Drioli looked up at the tall man in the canary gloves, still wondering whether this was some kind of joke. ‘It is a comical idea,’ he said slowly. “But do you really mean it?”
“Of course I mean it.”
“Wait,” the dealer interrupted. “See here, old man. Here is the answer to our problem. I will buy the picture, and I will arrange with a surgeon to remove the skin from your back, and then you will be able to go off on your own and enjoy the great sum of money I shall give you for it.”
“With no skin on my back?”
“No, no, please! You misunderstand. This surgeon will put a new piece of skin in the place of the old one. It is simple.”
“Could he do that?”
“There is nothing to it.”
“Impossible!” said the man with the canary gloves. “He’s too old for such a major skin-removing operation. It would kill him. It would kill you, my friend.”
“It would kill me?”
“Naturally. You would never survive. Only the picture would come through.”
“In the name of God!” Drioli cried. He looked around aghast at the faces of the people watching him, and in the silence that followed, another man’s voice, speaking quietly from the back of the group, could be heard saying, “Perhaps, if one were to offer this old man enough money”, he might consent to kill himself on the spot. Who knows?” A few people sniggered. The dealer moved his feet uneasily on the carpet.

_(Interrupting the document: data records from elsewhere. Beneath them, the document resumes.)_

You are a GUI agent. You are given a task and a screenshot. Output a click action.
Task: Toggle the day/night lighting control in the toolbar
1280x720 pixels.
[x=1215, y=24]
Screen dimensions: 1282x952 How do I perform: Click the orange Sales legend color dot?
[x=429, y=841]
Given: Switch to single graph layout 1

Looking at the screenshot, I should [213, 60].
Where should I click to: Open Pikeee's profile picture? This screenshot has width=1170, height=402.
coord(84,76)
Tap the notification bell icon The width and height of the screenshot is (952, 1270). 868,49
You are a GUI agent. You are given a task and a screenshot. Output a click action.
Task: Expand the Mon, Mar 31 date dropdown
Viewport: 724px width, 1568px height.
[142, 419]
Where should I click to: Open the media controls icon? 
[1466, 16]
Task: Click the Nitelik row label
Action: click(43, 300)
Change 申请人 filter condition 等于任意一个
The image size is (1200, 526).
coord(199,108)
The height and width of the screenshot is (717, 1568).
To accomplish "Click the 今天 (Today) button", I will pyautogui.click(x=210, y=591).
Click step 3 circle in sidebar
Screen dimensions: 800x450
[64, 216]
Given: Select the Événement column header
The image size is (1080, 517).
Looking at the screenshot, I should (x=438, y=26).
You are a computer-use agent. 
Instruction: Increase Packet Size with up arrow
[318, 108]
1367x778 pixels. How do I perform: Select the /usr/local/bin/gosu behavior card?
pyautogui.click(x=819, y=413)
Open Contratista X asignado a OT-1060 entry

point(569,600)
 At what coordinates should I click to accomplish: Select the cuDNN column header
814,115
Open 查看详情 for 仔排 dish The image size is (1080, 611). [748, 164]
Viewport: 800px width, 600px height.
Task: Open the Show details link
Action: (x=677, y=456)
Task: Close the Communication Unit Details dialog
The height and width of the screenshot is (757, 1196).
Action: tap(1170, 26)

Then the hand in the canary glove was tapping Drioli again upon the shoulder, “Come on,” the tall man was saying, smiling his broad white smile. “You and I will go and have a good dinner and we can talk about it some more while we eat. How’s that? Are you hungry?”
Drioli watched him, frowning. He didn’t like the man’s long flexible neck, or the way he craned it forward at you when he spoke, like a snake.
“Roast duck and Chambertin”, the man was saying. He put a rich succulent accent on the words, splashing them out with his tongue. “And perhaps a soufflé aux marrons, light and frothy.”
Drioli’s eyes turned up towards the ceiling, his lips became loose and wet. One could see the poor old fellow beginning literally to drool at the mouth.
“How do you like your duck?” the man went on. “Do you like it very brown and crisp outside, or shall it be…”
“I am coming,” Drioli said quickly. Already he had picked up his shirt and was pulling it frantically over his head. “Wait for me. Monsieur. I am coming.” And within a minute he had disappeared out of the gallery with his new patron.
It wasn’t more than a few weeks later that a picture by Soutine, of a woman’s head, painted in an unusual manner, nicely framed and heavily varnished, turned up for sale in Buenos Aires. That – and the fact that there is no hotel in Cannes called Bristol – causes one to wonder a little, and to pray for the old man’s health, and to hope fervently that wherever he may be at this moment, there is a plump attractive girl to manicure the nails of his fingers, and a maid to bring him his breakfast in bed in the mornings.